His EMG/nerve conduction studies performed 3 weeks after his onset of symptoms revealed abnormalities that met electrodiagnostic criteria for definite demyelinating polyneuropathy with multiple motor nerves showing prolonged distal latencies (>150% of the upper limit of normal), conductions blocks, and slowing of conduction velocities (<70% of the lower limit of normal). F and H waves were absent as were all sensory responses, except the sural, which has been typically reported in patients with GBS.7 The needle portion of the study revealed evidence of abnormal insertional activity in the form of positive waves and fibrillation potentials being more prominent in the distal muscles of both upper and lower extremities, and normal-appearing motor unit potentials with decreased recruitment. Overall, electrical abnormalities were consistent with the demyelinating form of Guillain–Barré syndrome with secondary axonal degeneration.

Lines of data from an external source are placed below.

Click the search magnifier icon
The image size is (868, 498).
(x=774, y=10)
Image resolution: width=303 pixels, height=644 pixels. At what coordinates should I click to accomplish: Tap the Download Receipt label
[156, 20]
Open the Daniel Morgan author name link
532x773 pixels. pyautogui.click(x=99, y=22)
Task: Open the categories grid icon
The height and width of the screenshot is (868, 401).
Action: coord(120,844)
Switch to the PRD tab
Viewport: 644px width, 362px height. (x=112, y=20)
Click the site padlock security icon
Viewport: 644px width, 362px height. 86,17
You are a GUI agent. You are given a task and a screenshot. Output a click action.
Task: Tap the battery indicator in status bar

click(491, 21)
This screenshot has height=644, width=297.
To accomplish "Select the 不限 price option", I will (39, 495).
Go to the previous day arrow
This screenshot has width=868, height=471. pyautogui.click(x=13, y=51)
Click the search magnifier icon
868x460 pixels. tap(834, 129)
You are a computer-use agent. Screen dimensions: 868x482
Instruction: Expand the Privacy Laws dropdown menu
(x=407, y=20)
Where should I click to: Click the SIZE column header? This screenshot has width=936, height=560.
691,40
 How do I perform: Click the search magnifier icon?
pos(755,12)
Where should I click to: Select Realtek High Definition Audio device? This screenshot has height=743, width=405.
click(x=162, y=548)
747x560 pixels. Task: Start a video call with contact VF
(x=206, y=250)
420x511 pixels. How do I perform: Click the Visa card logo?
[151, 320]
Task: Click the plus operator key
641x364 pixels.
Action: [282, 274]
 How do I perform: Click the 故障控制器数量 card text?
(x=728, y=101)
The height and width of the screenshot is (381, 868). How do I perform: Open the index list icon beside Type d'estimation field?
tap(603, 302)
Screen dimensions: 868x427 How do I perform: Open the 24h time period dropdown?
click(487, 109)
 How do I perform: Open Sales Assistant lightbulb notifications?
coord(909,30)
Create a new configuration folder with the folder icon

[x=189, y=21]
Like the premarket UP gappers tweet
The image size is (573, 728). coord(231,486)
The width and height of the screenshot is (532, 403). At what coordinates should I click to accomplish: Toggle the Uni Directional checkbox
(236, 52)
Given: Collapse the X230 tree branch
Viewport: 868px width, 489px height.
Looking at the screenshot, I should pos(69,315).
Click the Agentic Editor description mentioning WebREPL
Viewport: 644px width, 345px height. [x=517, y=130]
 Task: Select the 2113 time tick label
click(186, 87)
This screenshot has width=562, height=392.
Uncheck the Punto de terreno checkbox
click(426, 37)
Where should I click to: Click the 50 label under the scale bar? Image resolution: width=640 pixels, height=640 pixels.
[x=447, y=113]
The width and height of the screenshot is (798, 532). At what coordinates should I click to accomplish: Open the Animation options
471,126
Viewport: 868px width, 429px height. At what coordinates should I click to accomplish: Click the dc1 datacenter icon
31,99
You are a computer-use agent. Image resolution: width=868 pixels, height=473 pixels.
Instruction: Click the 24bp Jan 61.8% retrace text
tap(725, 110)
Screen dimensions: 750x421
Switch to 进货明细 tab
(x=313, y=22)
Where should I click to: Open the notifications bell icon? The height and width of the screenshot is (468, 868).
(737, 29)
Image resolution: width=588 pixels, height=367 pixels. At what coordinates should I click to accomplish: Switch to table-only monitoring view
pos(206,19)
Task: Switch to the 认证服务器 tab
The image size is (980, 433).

We report a case of GBS that was preceded by COVID-19 infection. His deficits were characterized by quadriparesis, burning dysesthesias, mild ophthalmoparesis, and dysautonomia. Interestingly, he did not have the loss of smell and taste that has been documented in many COVID-19 patients. He briefly required mechanical ventilation and was successfully weaned after receiving a course of intravenous immunoglobulin.
The first case of COVID-19–associated GBS was reported from China. Subsequently, a case series of 5 patients was reported from Italy,8 suggesting that the incidence of Guillain–Barré syndrome is probably higher than initially appreciated. The unique clinical features of our case, namely urinary retention secondary to dysautonomia and ocular symptoms of diplopia, compared with cases reported in the literature highlight the variability in the clinical presentation of GBS associated with COVID-19 infection.
Common to the cases reported in the literature as well as in our patient, the symptoms of GBS were noted to occur within days of the COVID-19 infection. This onset is similar to a case report of acute Zika virus infection with concurrent GBS, suggesting a parainfectious complication.9 Our case had typical electrophysiological findings of demyelinating polyneuropathy seen in patients with GBS, whereas the case series from Italy suggests that in COVID-19–associated GBS, axonal variants could be just as common.